For several years, Lozeau executed paintings on site at a variety of events such as art fairs and festivals. His technique was to paint a new piece with enamel atop acrylics. To offset the bold, shiny appearance of the enamels and get better performance than was offered by acrylics, Lozeau turned to gouache to complete his underpaintings, due to its fast dry time, opacity, and malleability. Switching to gouache allowed him to expand his color palette and enabled him to control the levels of transparency in his paintings. After experimenting with these various mediums for several years, Lozeau eventually developed a mixed media process of layering acrylics, gouache, and oil-based enamel in order to create pieces with tight line work. In 2010, Lozeau began building his own custom wood frames and adorning them with rusty metal, worn leather, and/or hand-woven accents in order to complete his vision for each unique painting.

In the same year, Lozeau was the featured artist for the Dia de los Muertos celebration at California's Mission San Luis Rey de Francia district. For that event, he painted a unique piece that was reproduced on the event's T-shirts and posters. His art was also featured in two hardcover books, The Day of the Dead: El Dia De Los Muertos and Kustom Graphics 2: Hot Rods, Burlesque, and Rock 'n' Roll published by Korero Press. Another of his paintings was published in the October edition of Ol' Skool Rodz magazine. In 2011, Lozeau was featured in a number of international publications, including Spain's El Diablo magazine and Germany's Customized Magazin.

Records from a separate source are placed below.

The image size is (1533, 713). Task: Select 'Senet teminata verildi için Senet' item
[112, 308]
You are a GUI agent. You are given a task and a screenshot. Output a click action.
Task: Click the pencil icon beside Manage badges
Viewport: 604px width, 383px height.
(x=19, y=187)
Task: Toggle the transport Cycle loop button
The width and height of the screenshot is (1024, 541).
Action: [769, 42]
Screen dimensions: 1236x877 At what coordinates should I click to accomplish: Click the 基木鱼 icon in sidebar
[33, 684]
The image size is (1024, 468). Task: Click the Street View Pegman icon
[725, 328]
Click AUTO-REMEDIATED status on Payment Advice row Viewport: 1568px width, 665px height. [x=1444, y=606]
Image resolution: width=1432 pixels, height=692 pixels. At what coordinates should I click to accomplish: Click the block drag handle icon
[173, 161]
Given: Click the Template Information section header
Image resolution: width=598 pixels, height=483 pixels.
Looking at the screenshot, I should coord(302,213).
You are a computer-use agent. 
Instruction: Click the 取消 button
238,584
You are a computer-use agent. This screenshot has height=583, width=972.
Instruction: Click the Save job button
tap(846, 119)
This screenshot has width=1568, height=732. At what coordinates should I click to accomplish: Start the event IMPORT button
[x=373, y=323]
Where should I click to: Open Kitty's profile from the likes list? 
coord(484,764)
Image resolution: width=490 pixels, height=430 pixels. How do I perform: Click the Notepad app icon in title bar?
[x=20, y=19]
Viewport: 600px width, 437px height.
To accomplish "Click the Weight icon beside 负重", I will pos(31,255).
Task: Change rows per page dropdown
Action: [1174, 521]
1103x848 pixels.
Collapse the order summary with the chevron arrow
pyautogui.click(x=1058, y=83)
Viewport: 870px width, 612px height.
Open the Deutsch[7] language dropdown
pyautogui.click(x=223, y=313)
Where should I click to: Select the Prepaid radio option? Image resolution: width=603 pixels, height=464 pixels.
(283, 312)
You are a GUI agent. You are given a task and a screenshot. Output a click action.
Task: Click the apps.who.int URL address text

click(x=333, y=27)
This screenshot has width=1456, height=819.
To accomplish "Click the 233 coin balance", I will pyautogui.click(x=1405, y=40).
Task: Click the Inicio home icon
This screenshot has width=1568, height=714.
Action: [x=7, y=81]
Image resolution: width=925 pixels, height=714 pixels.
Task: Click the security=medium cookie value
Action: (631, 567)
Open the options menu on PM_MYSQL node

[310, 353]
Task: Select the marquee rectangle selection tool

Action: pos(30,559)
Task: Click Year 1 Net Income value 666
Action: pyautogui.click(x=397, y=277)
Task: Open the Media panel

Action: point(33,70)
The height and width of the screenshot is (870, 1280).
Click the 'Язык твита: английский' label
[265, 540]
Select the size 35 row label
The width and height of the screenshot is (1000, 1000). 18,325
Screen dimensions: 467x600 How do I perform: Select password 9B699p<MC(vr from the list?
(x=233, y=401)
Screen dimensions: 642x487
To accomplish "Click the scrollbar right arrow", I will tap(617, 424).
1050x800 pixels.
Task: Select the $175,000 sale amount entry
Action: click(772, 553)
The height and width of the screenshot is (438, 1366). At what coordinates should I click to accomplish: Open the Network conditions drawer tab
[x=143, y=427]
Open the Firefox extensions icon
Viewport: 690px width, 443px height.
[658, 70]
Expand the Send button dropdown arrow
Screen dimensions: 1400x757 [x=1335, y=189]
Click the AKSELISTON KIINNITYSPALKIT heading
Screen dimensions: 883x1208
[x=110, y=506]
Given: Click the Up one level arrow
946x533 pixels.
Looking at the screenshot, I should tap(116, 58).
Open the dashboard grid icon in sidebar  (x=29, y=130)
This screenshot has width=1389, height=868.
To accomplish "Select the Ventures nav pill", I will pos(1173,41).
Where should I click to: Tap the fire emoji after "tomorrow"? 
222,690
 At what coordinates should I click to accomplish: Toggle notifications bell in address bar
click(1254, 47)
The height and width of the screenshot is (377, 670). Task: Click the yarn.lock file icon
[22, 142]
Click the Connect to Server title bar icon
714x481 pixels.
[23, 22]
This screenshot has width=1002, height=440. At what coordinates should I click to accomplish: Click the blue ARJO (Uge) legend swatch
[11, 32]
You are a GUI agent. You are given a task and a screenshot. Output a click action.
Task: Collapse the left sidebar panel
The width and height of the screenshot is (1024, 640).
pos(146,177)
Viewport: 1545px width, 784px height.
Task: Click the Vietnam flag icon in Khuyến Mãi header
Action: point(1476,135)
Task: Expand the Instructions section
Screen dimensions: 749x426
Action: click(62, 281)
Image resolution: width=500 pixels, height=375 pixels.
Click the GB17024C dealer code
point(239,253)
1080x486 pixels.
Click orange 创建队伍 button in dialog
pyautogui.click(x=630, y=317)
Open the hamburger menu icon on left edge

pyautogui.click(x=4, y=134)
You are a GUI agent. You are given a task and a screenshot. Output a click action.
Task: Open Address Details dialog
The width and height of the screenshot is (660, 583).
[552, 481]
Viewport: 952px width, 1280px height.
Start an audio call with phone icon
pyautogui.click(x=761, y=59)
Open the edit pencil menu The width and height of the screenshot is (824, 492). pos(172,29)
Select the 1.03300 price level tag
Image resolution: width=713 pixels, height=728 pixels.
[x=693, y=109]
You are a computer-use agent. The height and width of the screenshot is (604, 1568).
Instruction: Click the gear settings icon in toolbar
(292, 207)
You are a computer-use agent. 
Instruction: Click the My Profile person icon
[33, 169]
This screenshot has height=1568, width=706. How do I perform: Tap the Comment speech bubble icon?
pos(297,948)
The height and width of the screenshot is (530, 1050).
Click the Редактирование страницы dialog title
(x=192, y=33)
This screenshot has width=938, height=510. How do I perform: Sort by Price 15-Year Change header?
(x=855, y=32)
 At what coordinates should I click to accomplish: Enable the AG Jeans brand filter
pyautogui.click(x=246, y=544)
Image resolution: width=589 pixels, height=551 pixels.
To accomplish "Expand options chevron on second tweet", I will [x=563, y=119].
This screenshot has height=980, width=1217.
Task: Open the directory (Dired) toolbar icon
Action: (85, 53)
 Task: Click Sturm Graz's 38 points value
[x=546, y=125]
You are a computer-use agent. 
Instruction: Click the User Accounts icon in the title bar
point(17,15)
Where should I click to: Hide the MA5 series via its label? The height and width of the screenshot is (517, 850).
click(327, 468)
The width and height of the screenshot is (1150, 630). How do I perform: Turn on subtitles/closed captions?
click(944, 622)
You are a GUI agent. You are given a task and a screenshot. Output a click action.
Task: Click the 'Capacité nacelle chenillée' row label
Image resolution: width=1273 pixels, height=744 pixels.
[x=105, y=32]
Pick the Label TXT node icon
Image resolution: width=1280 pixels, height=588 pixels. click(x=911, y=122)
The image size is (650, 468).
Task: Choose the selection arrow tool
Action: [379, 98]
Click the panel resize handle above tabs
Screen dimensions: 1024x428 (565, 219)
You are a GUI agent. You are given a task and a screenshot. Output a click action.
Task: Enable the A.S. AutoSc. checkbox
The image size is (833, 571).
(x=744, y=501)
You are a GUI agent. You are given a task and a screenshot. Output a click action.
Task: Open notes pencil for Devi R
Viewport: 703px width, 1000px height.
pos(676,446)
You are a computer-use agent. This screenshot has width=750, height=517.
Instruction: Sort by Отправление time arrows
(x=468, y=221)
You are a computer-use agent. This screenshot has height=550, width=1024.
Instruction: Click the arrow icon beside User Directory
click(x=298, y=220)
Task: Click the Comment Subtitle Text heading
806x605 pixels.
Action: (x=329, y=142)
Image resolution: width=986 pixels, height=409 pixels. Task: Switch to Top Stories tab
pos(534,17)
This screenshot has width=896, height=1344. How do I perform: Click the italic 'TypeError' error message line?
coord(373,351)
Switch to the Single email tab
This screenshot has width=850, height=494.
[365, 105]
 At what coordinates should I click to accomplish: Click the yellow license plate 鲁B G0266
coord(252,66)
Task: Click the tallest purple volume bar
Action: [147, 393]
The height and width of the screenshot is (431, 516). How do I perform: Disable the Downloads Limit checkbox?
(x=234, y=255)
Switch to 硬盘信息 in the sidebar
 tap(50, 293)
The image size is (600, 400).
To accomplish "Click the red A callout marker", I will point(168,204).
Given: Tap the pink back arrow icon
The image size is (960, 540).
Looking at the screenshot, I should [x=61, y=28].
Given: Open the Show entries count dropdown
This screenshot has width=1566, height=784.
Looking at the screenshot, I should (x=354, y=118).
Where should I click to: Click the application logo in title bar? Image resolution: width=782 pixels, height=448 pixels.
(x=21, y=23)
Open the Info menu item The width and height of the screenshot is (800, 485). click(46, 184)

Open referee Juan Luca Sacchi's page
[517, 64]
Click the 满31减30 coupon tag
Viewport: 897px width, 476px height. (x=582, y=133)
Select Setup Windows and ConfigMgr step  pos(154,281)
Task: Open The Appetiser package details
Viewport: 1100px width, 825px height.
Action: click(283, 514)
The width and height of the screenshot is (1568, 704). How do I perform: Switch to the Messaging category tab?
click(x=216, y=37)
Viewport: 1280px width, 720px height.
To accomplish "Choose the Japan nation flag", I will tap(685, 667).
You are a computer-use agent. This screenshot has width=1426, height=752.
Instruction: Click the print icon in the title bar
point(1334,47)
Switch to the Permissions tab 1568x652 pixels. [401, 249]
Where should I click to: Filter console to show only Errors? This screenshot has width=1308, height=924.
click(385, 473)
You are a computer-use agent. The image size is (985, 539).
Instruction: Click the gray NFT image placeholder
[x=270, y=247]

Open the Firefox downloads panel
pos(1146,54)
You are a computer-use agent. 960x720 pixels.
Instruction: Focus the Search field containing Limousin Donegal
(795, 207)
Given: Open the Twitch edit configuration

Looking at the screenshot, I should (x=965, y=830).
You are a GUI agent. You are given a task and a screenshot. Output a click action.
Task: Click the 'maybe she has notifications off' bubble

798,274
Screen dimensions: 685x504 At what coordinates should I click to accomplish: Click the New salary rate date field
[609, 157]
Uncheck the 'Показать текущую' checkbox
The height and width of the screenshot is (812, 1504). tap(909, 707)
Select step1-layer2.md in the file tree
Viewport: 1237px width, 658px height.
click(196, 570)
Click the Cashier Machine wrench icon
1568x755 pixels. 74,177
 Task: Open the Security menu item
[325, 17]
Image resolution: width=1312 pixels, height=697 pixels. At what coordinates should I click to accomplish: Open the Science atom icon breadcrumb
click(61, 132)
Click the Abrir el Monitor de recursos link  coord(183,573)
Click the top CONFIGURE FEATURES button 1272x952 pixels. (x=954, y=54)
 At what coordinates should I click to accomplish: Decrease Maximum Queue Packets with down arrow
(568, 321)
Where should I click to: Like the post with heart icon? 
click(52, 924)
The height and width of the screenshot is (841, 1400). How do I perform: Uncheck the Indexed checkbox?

In 2012, Lozeau co-wrote and illustrated the book Amigos de los Muertos and was featured in a number of magazines, including Car Kulture DeLuxe and Lowrider Arte, as well as online zine Cherry Picked Design. In 2013, Lozeau was the Artist in Residence at the Disneyland WonderGround Gallery, where his art was featured. He wrote and illustrated the first in a series of children's books about two winged skeletons and their pet dog, titled Lil' Devils Yearn to Fly. In 2014, Lozeau was once again the Artist in Residence at the Disneyland WonderGround Gallery, and was featured in Kustom Magazine and Lowrider magazine, and published his second children's book, Lil' Devils Want to Rock. In 2015, the Fender Guitar Company released four special edition guitars which feature illustrations by Lozeau. The "Sacred Heart," "Tree of Life," "Rose Tattoo," and "Dragon" guitars were timed for release prior to the NAMM Show. The guitar series was inspired by Lozeau's original guitar art. The new guitars are available as of March 24, 2015.

==Books==
- Devils Want to Rock. Lozeau, David. (2014) Calavera Company. ISBN 978-0-9910858-1-1
- Devils Yearn to Fly. Lozeau, David. (2013) Calavera Company. ISBN 978-0-9910858-0-4
- Amigos de los Muertos (co-written with Jeral Tidwell). Last Gasp Publishing, 2012.